New refereeing system introduced this year causes many difficulties
World figure skating is on the verge of a global cataclysm. During the world championship in Washington, a cluster of Americans announced the creation of a new World Skating Federation (WSF) distinct from the present-day International Skating Union (ISU). Famous American referee Ron Pfenning stands at the head of this group. Ron Pfenning criticized a refereeing experiment recently initiated by the ISU and was debarred from participation in the world championship in Washington.
It took just a short period of time for the offended referee to announce his response. The creation of a new federation that is to take place of the corrupt ISU was declared very pompously. The new pretenders suggest that ISU President Ottavio Cinquanta should be in charge of skaters and short track masters, but the new federation claims it is to take figure skaters under its own jurisdiction.
There are just a few people who have already joined Pfenning: ISU Technical Committee Chairwoman Sally Stapleford (Russian referee Alexander Lakernik took over the post), infamous 2002 Olympic champions Jemi Sale and David Pelletier, Lithuanian figure skaters Margaret Drobyazko and Povilas Vaganas (who strongly protested against the arbitrariness at the Salt Lake City Olympic Games and at the 2002 World Championship in Nagano) and skaters Todd Eldgredge, Brian Boitano and Scott Hamilton.
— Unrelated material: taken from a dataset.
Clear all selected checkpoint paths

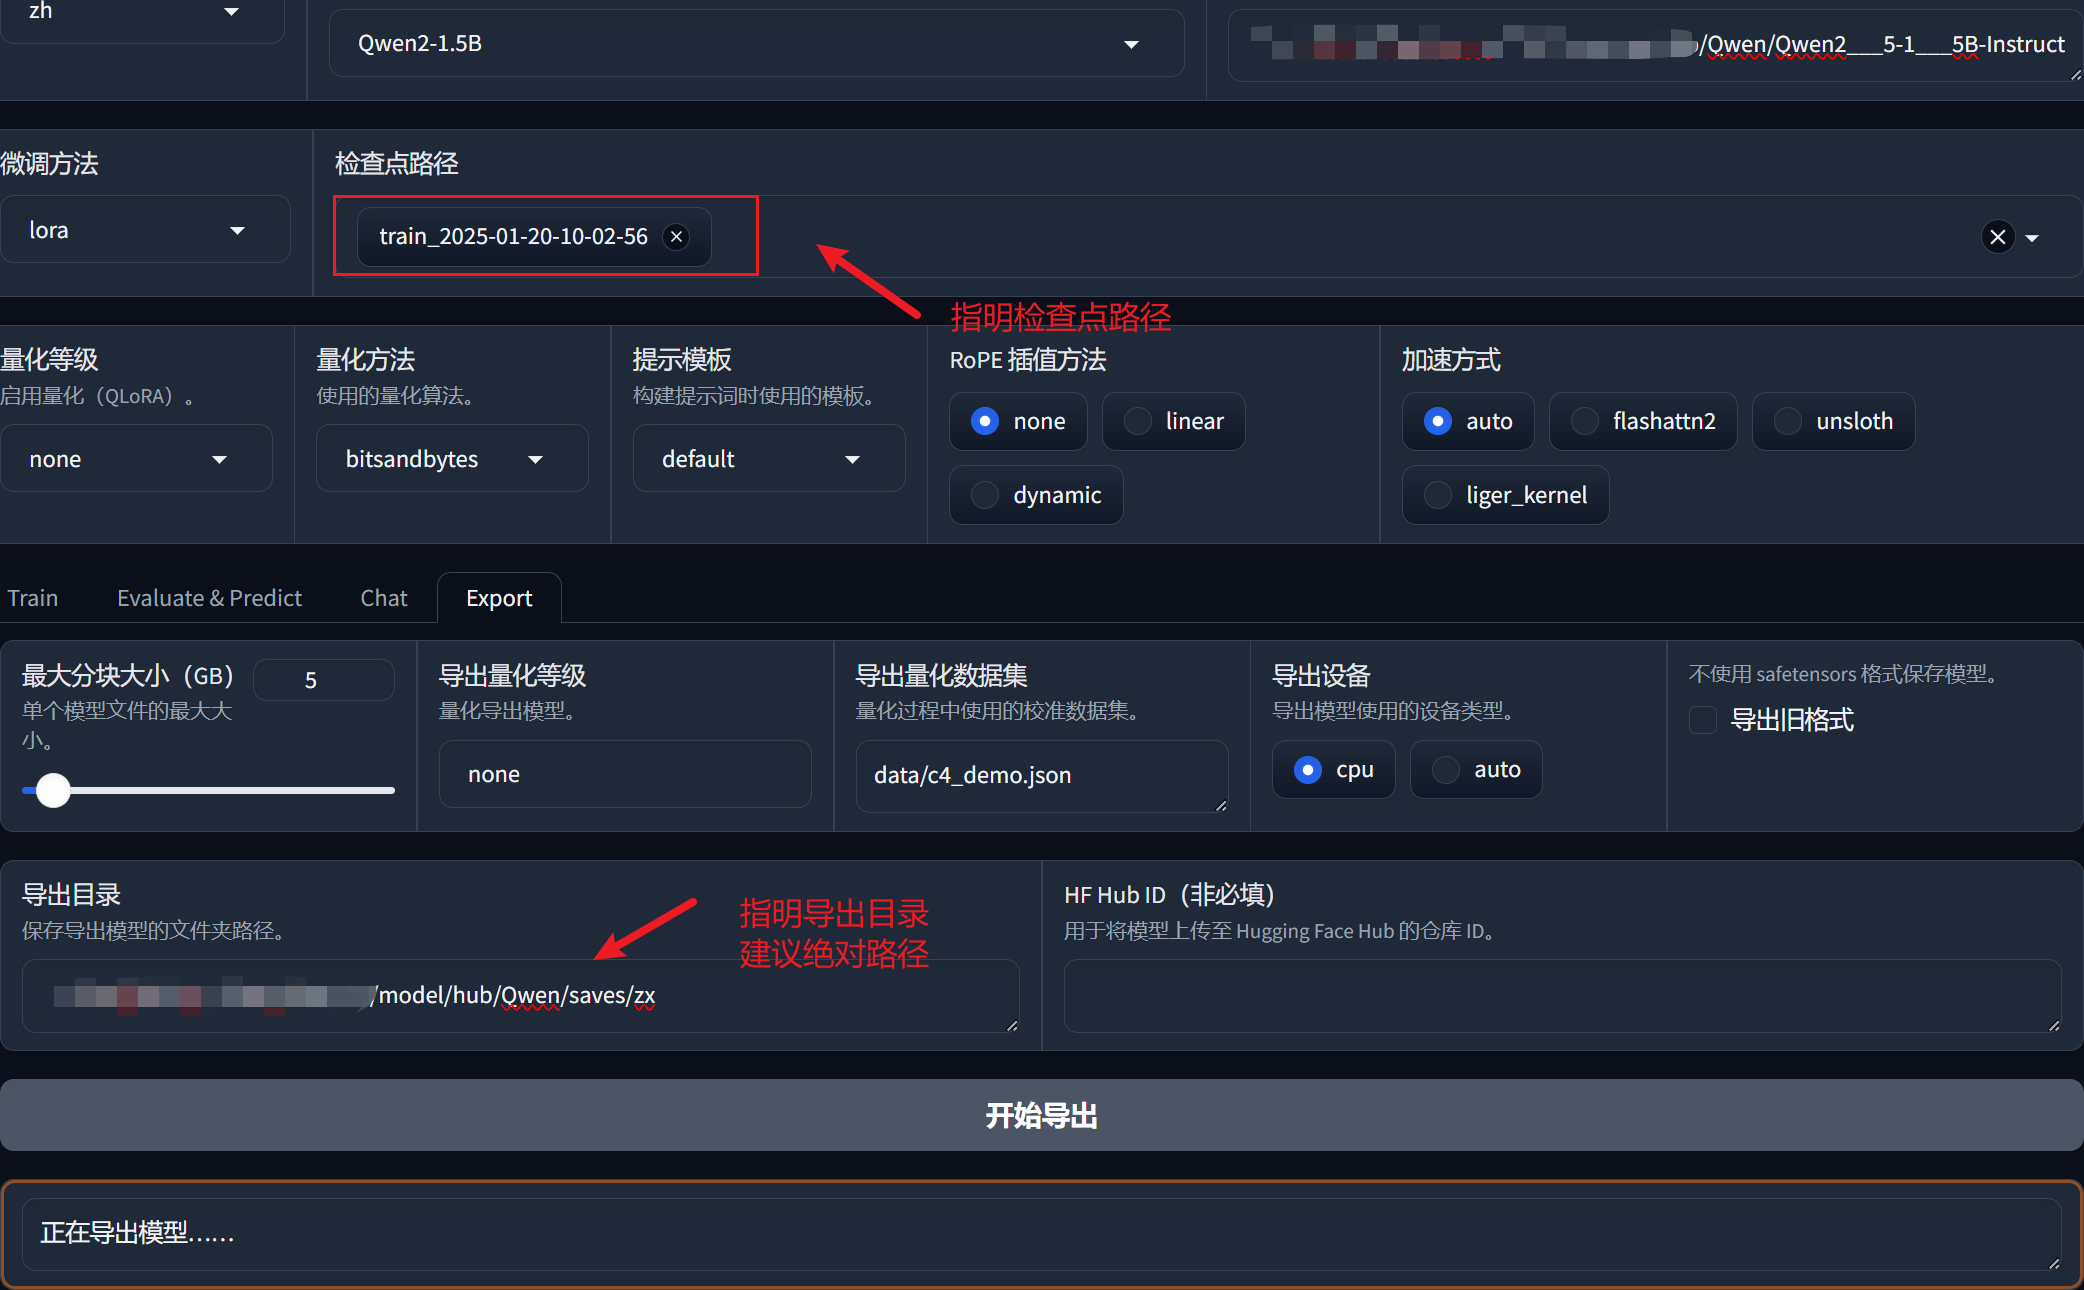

The logic of the honored skaters can be understood. Within the several past years, management of the ISU president effectively damaged professional world championships. Skaters are not eager now to quit an amateur sport in which they can earn much more than in a professional one. For example, the 2003 world championship prize money came to 1,014,750 dollars. The winners of men's and women's events got 55 thousand dollars each, and pairs got 82.5 thousand each.
How do the new organization’s men hope to attract leading figure skaters to the organization? They pin great hopes on television. American TV company ABC’s contract with the ISU expires next year. (This is the contract due to which amateur figure skating is prospering now.) ABC plans to conclude a new agreement with the WSF. However, it is still an open question whether leading skaters will participate in events organized by the new federation.
It is interesting that the majority of supporters of the new federation are sexual minorities; gold winner of the 2003 world championship Timothy Goebel, for instance.
The US's hopes that Russian skater Yeugeny Pluschenko would lose collapsed. That was rather hard to take indeed, taking into consideration the experimental refereeing system introduced this year. And the criteria used in refereeing ice dancing may become even more vague. At the championship in Washington, the computerized system conferred the winning prize on the Canadian pair, Shae-Lynn Bourne and Viktor Kraatz. The sum total of marks given by all referees to the Russian pair, Irina Lobacheva and Ilya Averbukh, was higher, but the random sample chose other skaters. When the championship was over, the Russian pair told said that, on the last days before the event, they had been strongly advised not to go to the Washington championship at all. They were offered compensation for declining to defend the champion title they won in Nagano last year. The sum of the compensation was promised to be higher than the prize money of the 2003 world championship (and the prize money is rather high: 82.5 thousand dollars).
Certainly, under conditions in which the ISU subsists on money from American television, it is more desirable that American and Canadian pairs should be triumphant. Probably, this is what the World Skating Federation hopes for. Under such conditions, ISU president Ottavio Cinquanta should take elaborate measures, but not organize new refereeing experiments every year. Specialists say the main problem of skating competitions is that referees from national federations come to championships, while it would be better for an independent board to appoint them, the same way as in football and hockey.